NOTES for HebĀ 7:11-19
Turning to the theme of the Torah (the Law), the author of the epistle reasons about it in the same way as his teacher Paul. He sees several levels of Torah: on the one hand, Torah as legislation, as a legal and moral code, and on the other, the inner Torah as a spiritual core and a spiritual and moral imperative that defines a person's relationship with God and his whole life. It is clear that the author of the epistle looks at Christ in the same way as all Christians of that time did: as the only example in the history of the people of God of the living Torah.
Continuing Paul's thought about the Torah and extending it to the Levitical priesthood, he says: just as the Torah by itself does not make a person perfect, so the priesthood existing within the framework of such a Torah, which does not bring to perfection, cannot sanctify the people in all fullness.
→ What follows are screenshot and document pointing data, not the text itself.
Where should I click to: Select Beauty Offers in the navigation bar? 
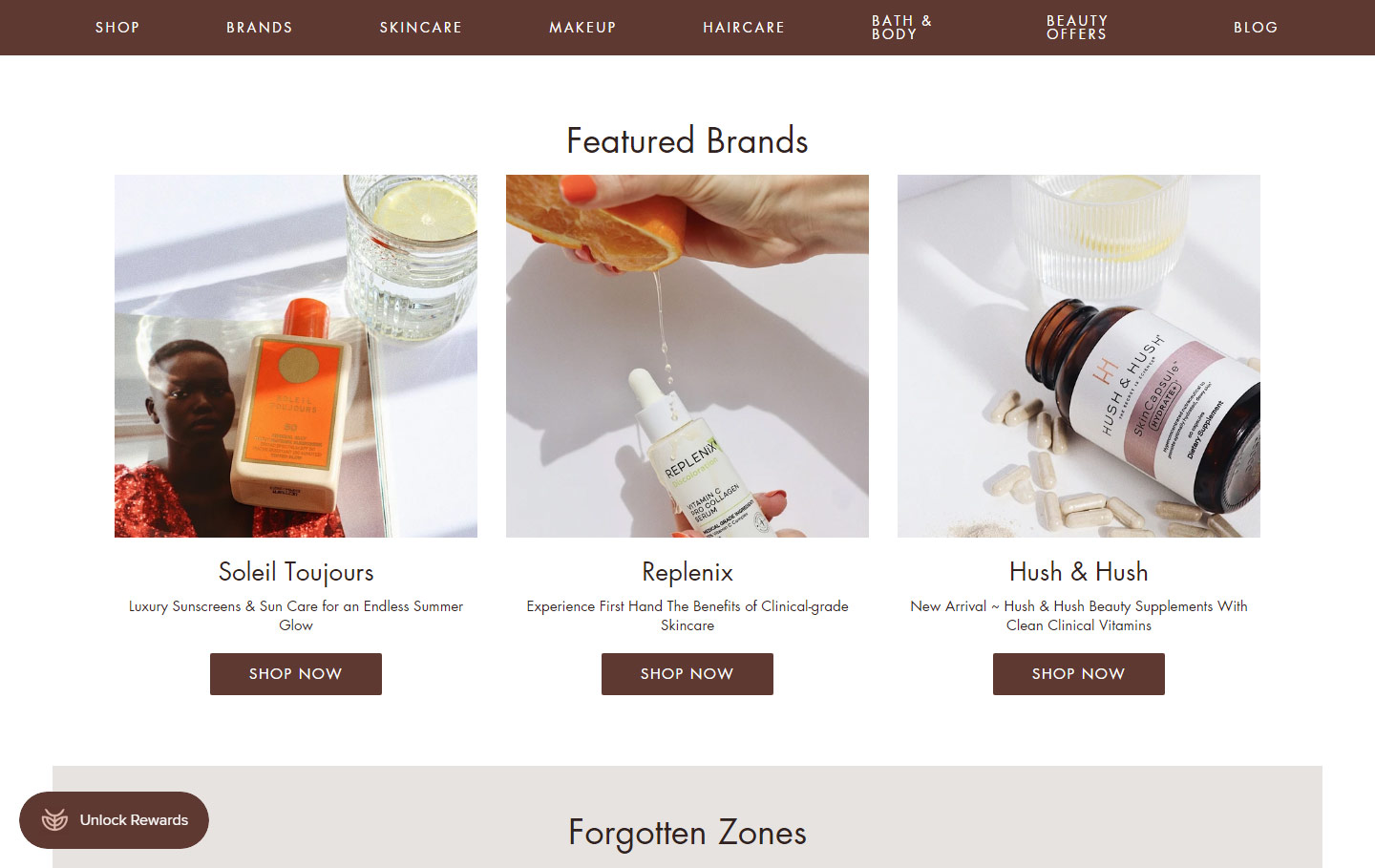click(x=1077, y=28)
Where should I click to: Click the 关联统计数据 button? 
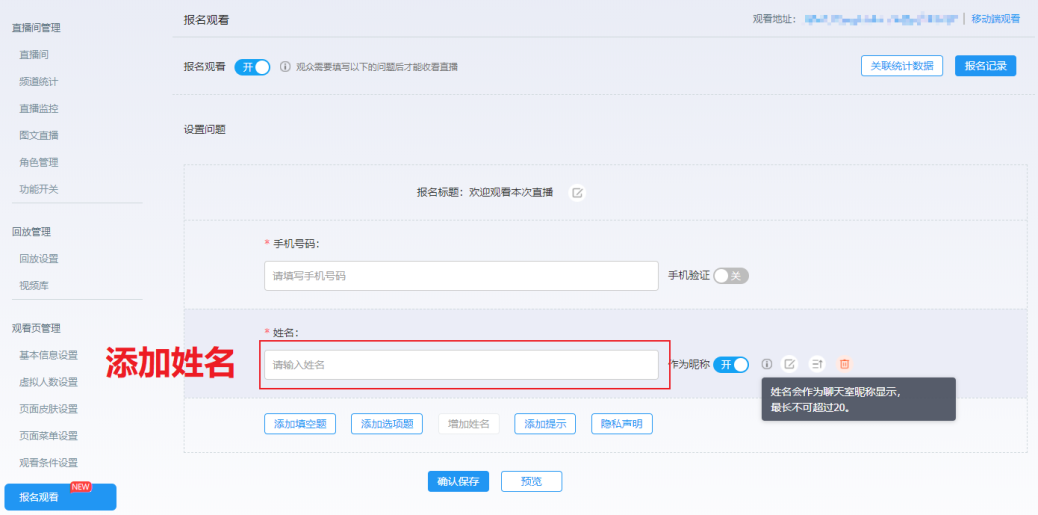coord(902,66)
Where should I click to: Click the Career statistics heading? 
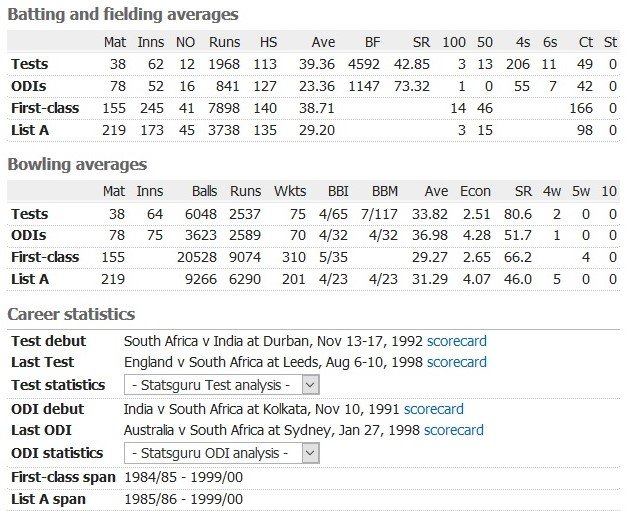click(x=71, y=314)
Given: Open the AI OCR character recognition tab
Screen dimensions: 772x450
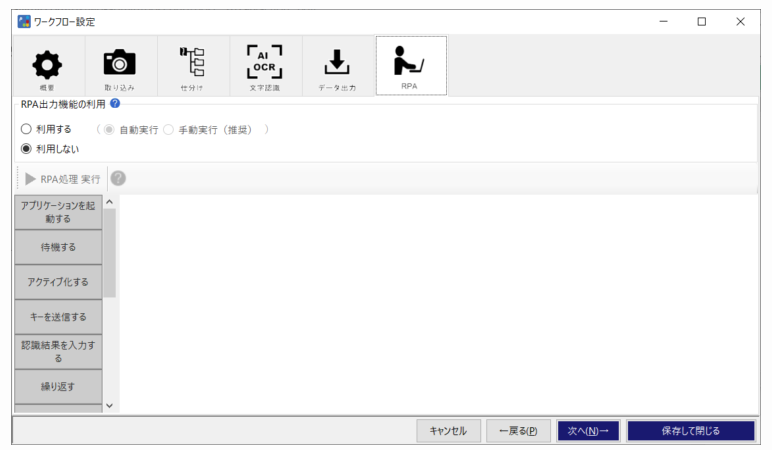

Paul speaks often and at length in his epistles about the fact that the Torah, even the inner Torah, still does not make a person perfect, that it cannot qualitatively change human nature and free it from the power of sin. But the Levitical priests are the same sinful people as everyone else; none of them revealed to the world examples of the living Torah. And if so, then the sanctification by which God sanctified the people through their priestly action could not be complete. The fullness of the Torah is the living Torah, and the living Torah is Christ Himself.
In Christ there is a change, or alteration, of the Torah, and therefore the priesthood must also change. Of course, this does not mean that some other priestly community or corporation should come to replace the Levitical priesthood. The point is different: it concerns the manner and fullness of the people's sanctification, corresponding to the new quality of their life. In fact, for life in the Kingdom, for abiding as part of the body of Christ, a Christian must be sanctified in all the fullness possible for him, in a way he was never sanctified through Yahwist sacrifices, because no person in a fallen state can be sanctified completely.
But now, in the process of a person becoming a living Torah (and the path in Christ, the path of becoming like Christ, was understood by the first generations of Christians precisely as a person's becoming in Christ as the living Torah), he must be sanctified precisely in fullness, since it is given to him as a created being. And such sanctification is possible only in that spiritual space of the relationship between the Father and the Son where the Church also abides. There the High Priest is already Christ Himself, and the fullness of sanctification also proves to correspond to Him.